New Illuminations: Designer Jen Dallas Debuts Lighting Collection
Designer Jen Dallas was inspired to create her first lighting collection as a way of elevating home interiors. "I developed this collection of sconces as a system of refined, modular pieces that double as both a source of light and also as a source of joy, because each one is a work of art," says the designer.
Scale was a major factor in what led Dallas to create the collection, which is comprised of elegant square or rectangular box-sconces measuring approximately 10 inches square to 7 x 14 inches, sawed from sheet brass in three geometric patterns: Plus, Mountain, and Sunrise. To create each modern/classic pattern, the shaped pieces are fitted into a frame made of copper, polished nickel, brass in a choice of satin or high shine, oil-rubbed bronze, or black or white powder-coated steel, among other finishes. Spaces between the pieced elements allow for the illumination. Observing that most commercially available lighting systems are oversized, she says. "Large lighting fixtures don't provide the intimacy that I want to create," she explains. "My Puzzle sconces emit soft, indirect illumination that's soothing and welcoming, exactly what we all want when we cross the threshold into our home."
Dallas' partner in the development of the collection is prestigious Chameleon Fine Lighting, chosen for their ability to fabricate superb fixtures based on her original ideas, and match her insistence upon luxurious quality. For instance, Chameleon's hand-applied patinas are triple the thickness of industry standard plating, making the finishes exceptionally lustrous, tarnish-proof, and long-lasting. Pricing for sconces begins at $2,850, depending upon finish. Dallas literally sketched out her initial design concept on a cocktail napkin. "I also get a lot of really great ideas in the shower," says the designer. "I really appreciate the interpretive ability of the Chameleon team to hear an idea, then make it tangible."

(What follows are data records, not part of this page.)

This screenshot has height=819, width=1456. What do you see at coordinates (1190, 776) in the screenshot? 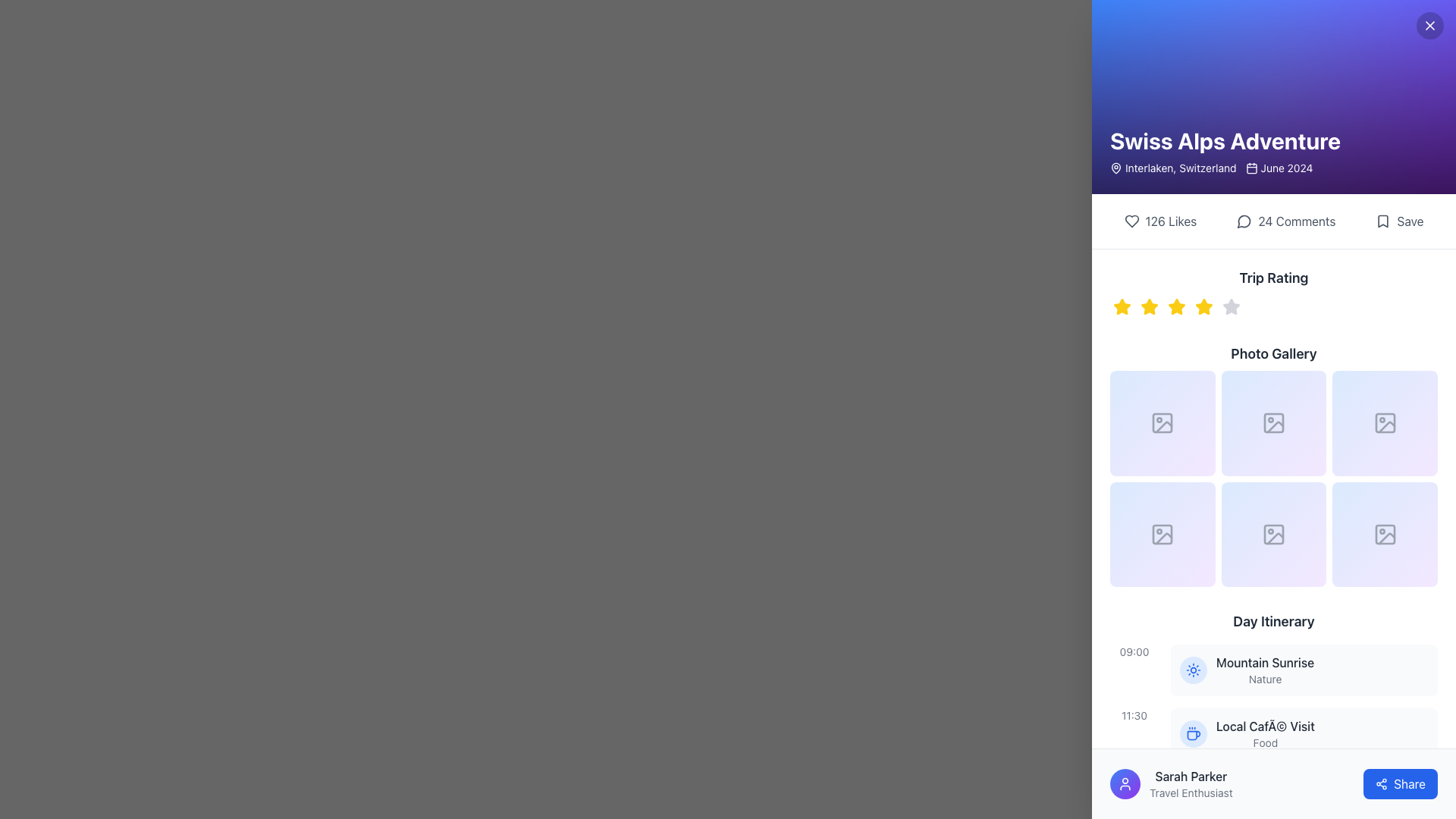
I see `the static text label displaying 'Sarah Parker', which is styled in a medium weight dark gray font and positioned above the text 'Travel Enthusiast'` at bounding box center [1190, 776]. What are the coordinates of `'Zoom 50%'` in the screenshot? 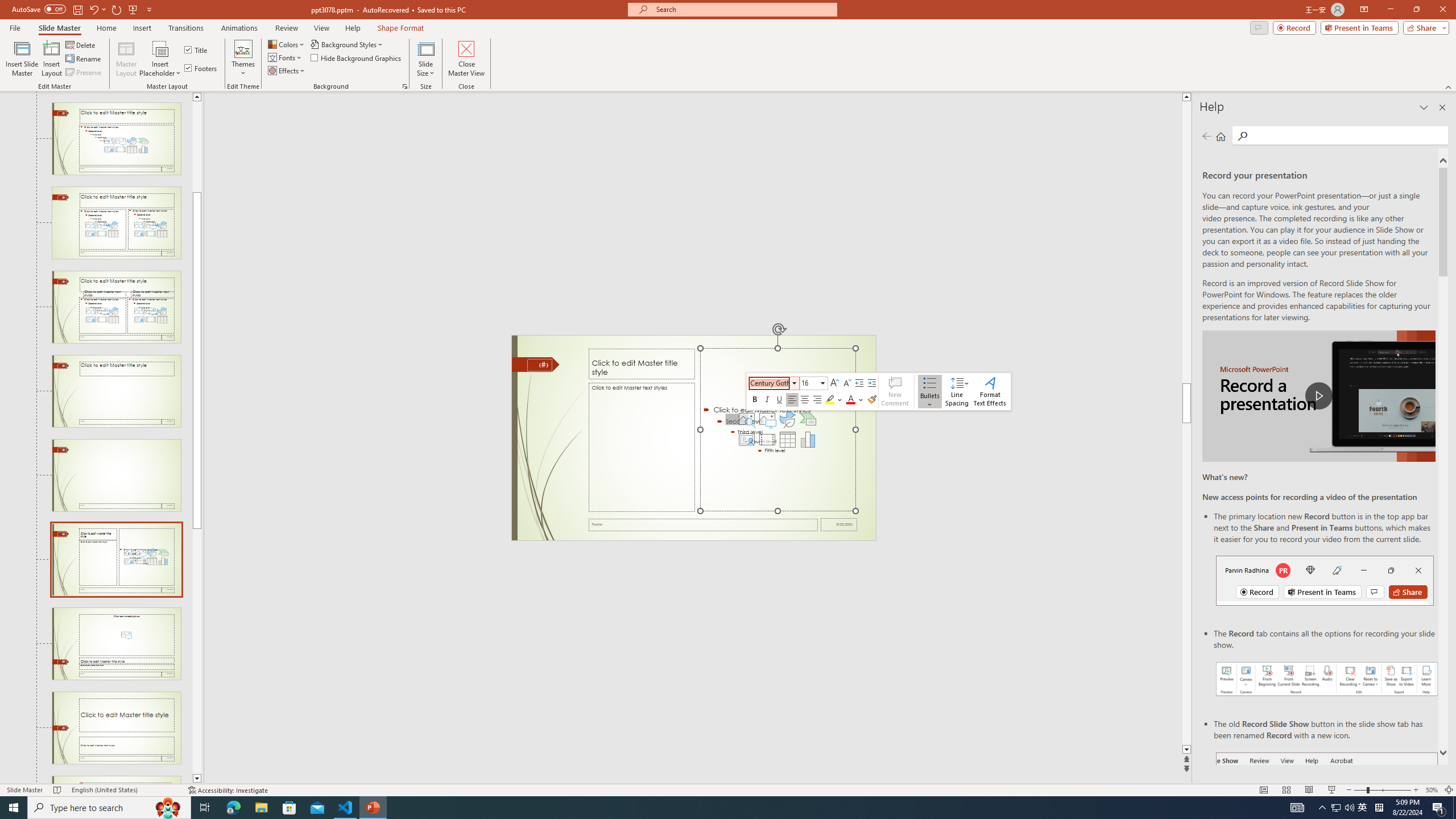 It's located at (1431, 790).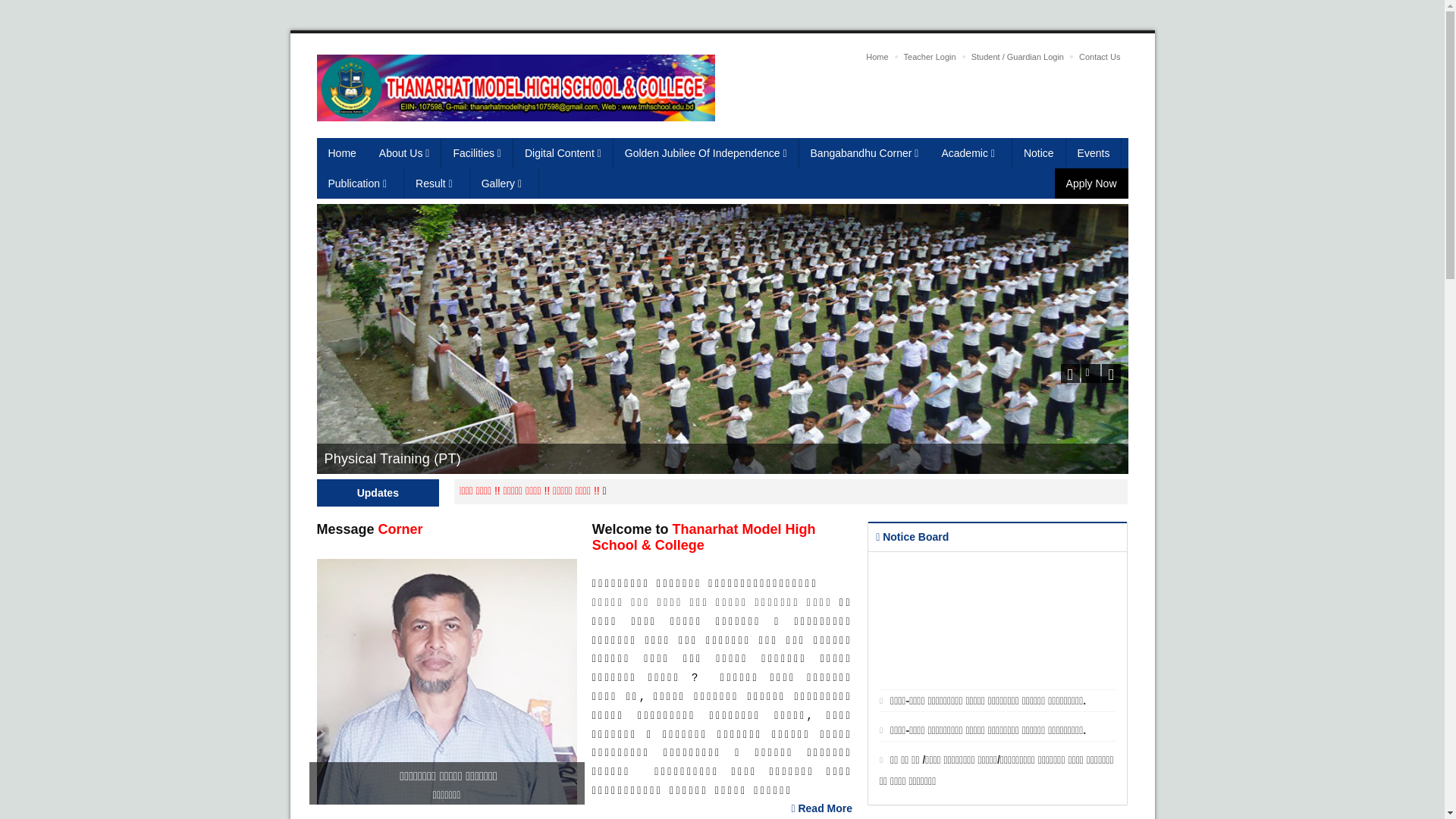 This screenshot has height=819, width=1456. What do you see at coordinates (447, 491) in the screenshot?
I see `'Admission going on.'` at bounding box center [447, 491].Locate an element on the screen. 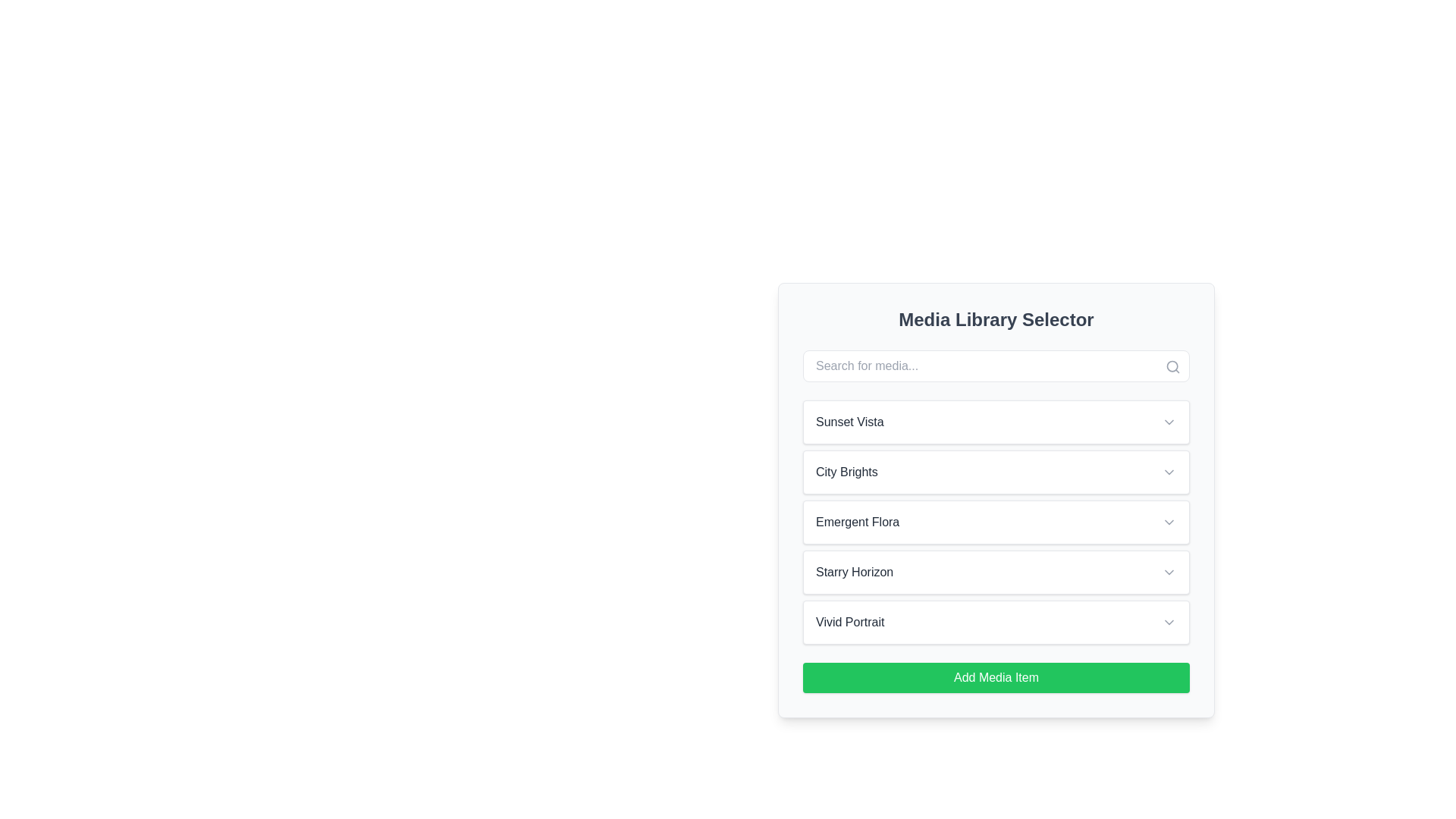  the text label that reads 'Vivid Portrait', which is part of a card in the 'Media Library Selector' at the fifth position in a vertical stack is located at coordinates (850, 623).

She cites Art Deco as a favorite influence, and the three patterns immediately summon the sleek contours and Airstream, machine-age design circa 1920. The clean angular shapes might also suggest the glyphs of the American Southwest, or the block-print textiles, patchwork quilt, and would also complement a range of settings from a modern interior to a more traditional environment, making the Puzzle collection an unusually versatile element in the interior equation. Dallas says, "I offer clients this lighting collection as an invitation to be creative and make their space truly personal," adding that the three patterns and their myriad finishing options may be collaged for an array of pleasing, eclectic effects.